Today Canada enjoys a lower relative corporate tax rate than the United States. If the U.S. lowers its rate in a significant way, which I believe will occur—I don't know what level it will go to, that will be the subject of a negotiation—I think that has the potential to have a big effect on Canadian competitiveness.
It's not just about tax rates, although that's really important. If in two years in the United States we have a lower corporate tax rate, some version of a border adjustment tariff, and some incentive to repatriate funds that come from overseas, and you combine those with a preference for American inputs and manufacturing and “buy and hire American”, that's a fundamental challenge to Canadian corporate competitiveness.

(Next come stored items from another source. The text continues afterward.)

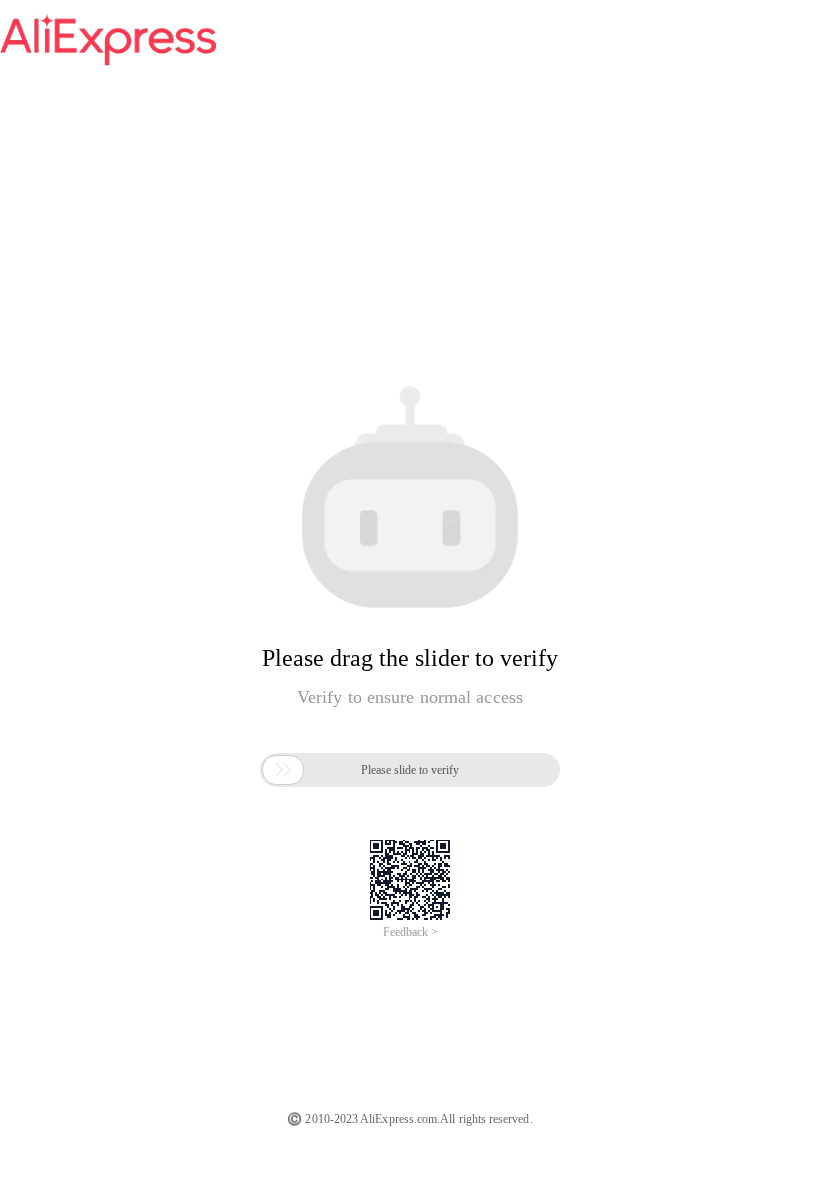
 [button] (283, 770)
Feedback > (410, 932)
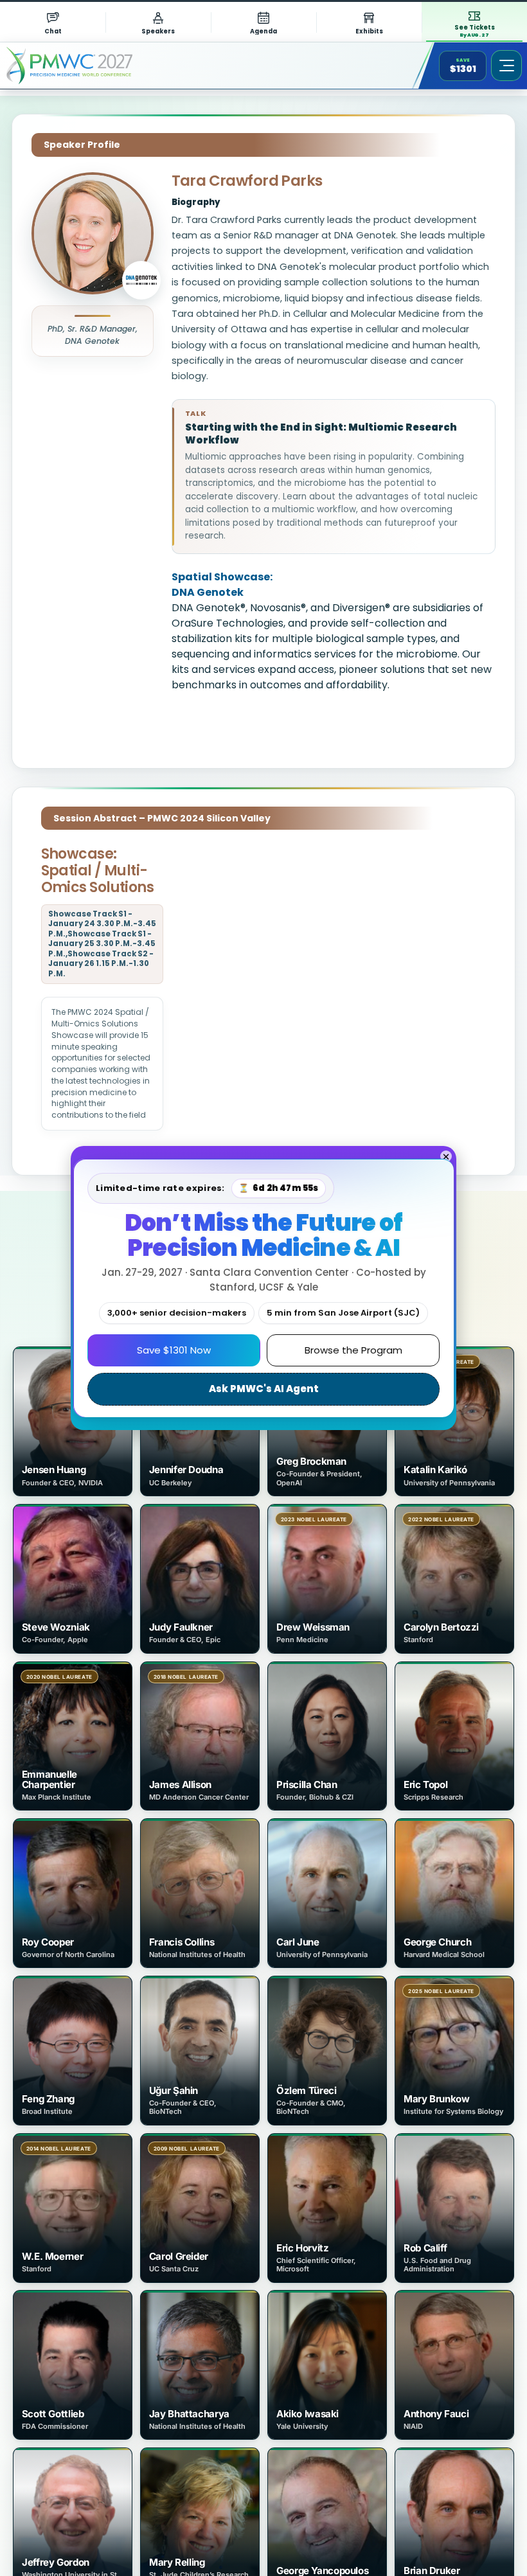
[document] (263, 1288)
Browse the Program (353, 1350)
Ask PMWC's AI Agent (264, 1388)
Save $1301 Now (174, 1350)
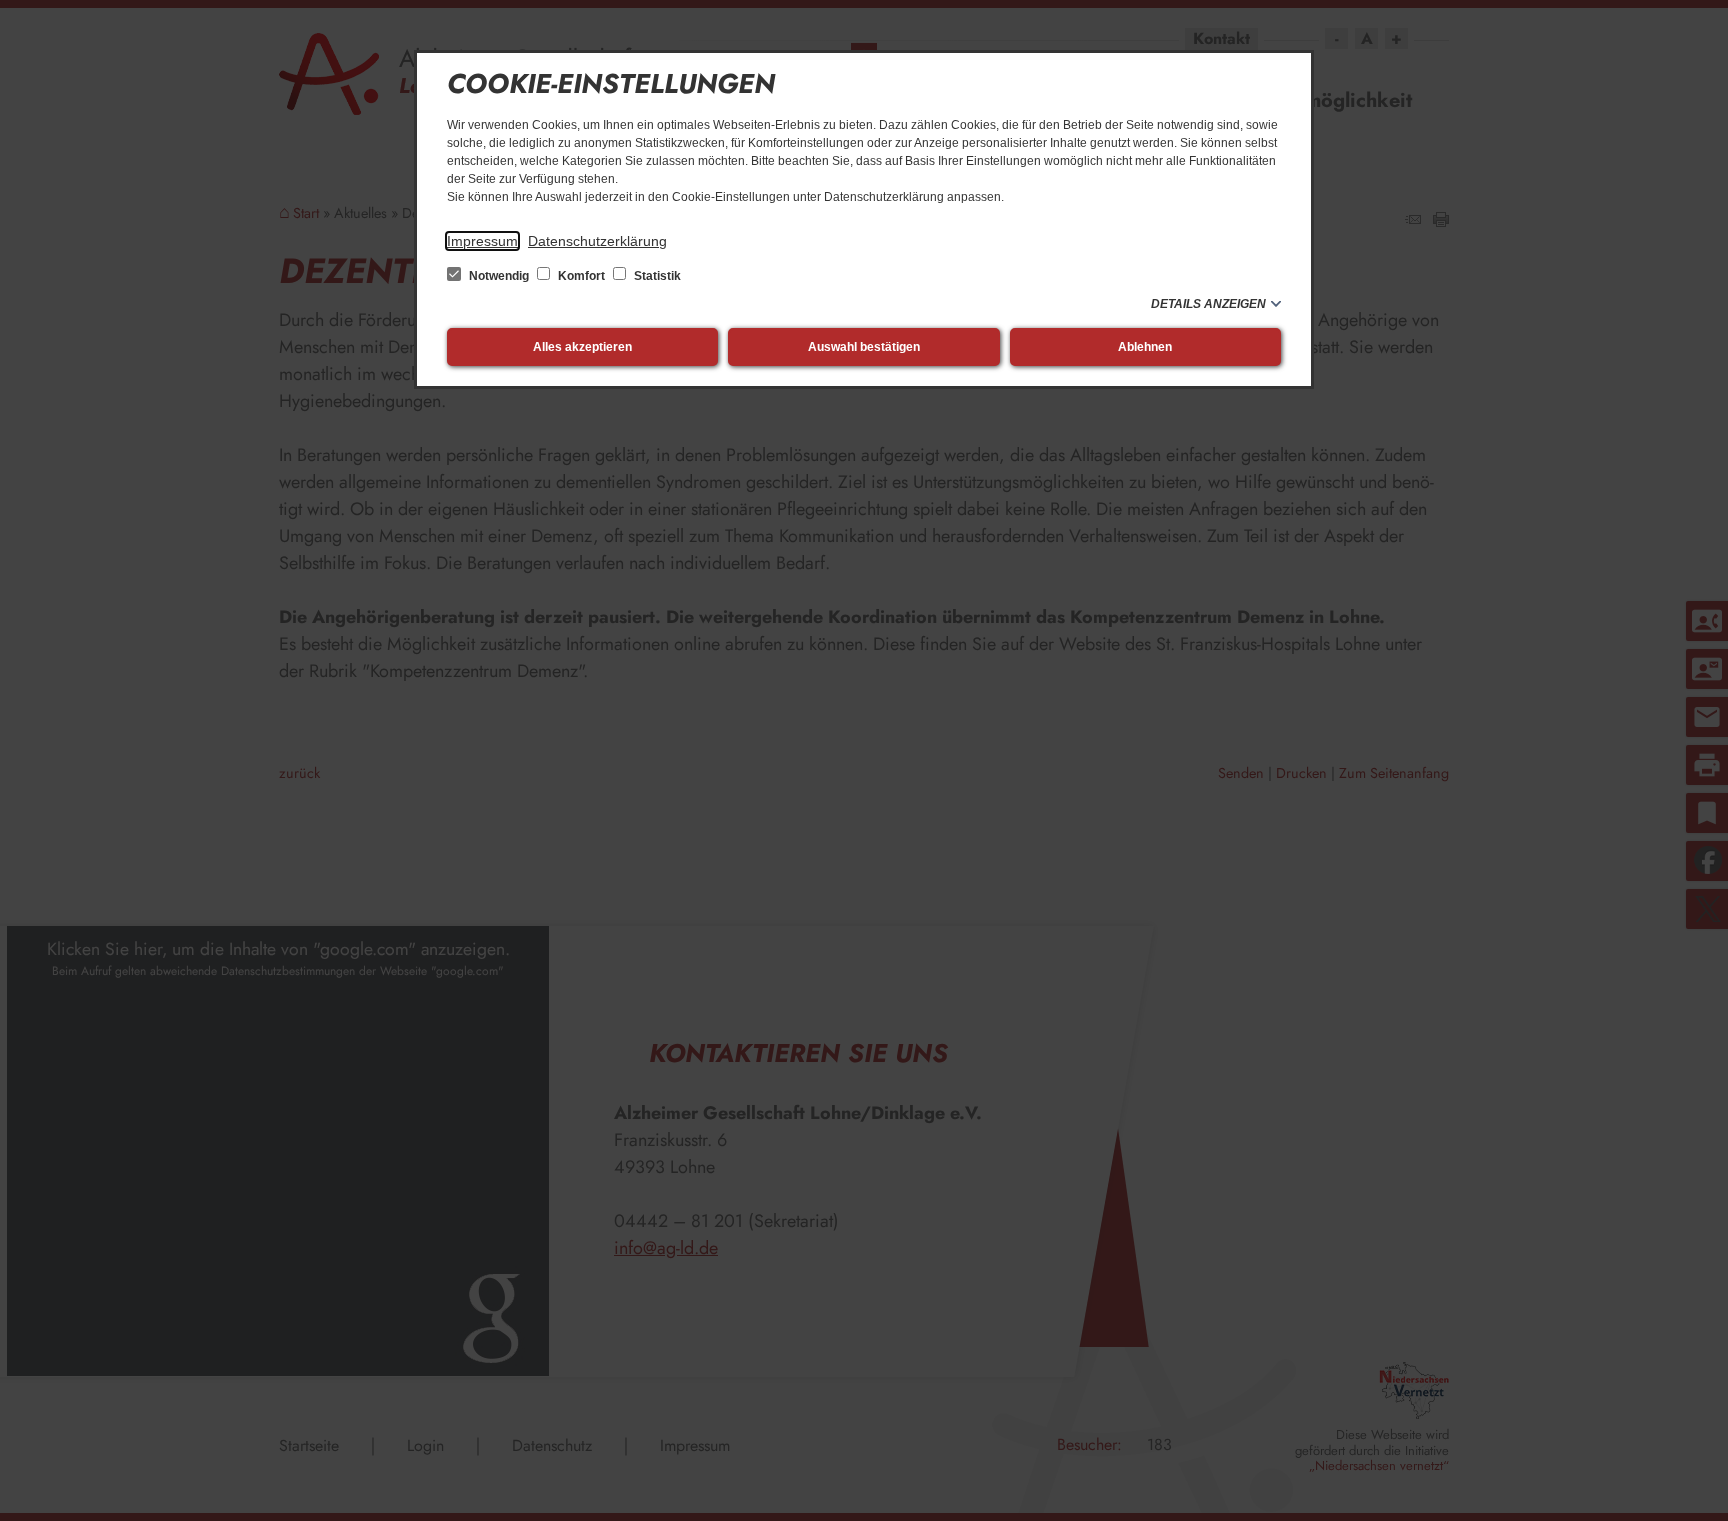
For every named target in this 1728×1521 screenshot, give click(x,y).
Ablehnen (1145, 347)
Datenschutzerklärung (597, 241)
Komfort (581, 276)
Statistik (656, 276)
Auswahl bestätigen (864, 347)
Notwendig (499, 276)
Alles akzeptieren (582, 347)
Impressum (482, 241)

That's why we strongly advocate for Canada and the United States to go at this together and have a complementary economic system, because that's what we've had not just since the NAFTA, not just since the Canada-U.S. Free Trade Agreement, and not even just since the 1965 Canada-U.S. Autopact—which is what kind of started all of this—but since back in the forties, when we started free trade in agricultural equipment, like tractors, combines, and things like that. That's the approach we need to take, in my opinion, so that we are an economic unit, and that's the way business deals with it. If policy-makers could get closer to that so that we can take on competitive challenges around the world, that would be better. However, if we diverge, and the United States under the Trump administration, the Republican leadership, and the 115th Congress goes at what it says it's going to do, that creates some important questions for Canadian policy-makers, to be sure.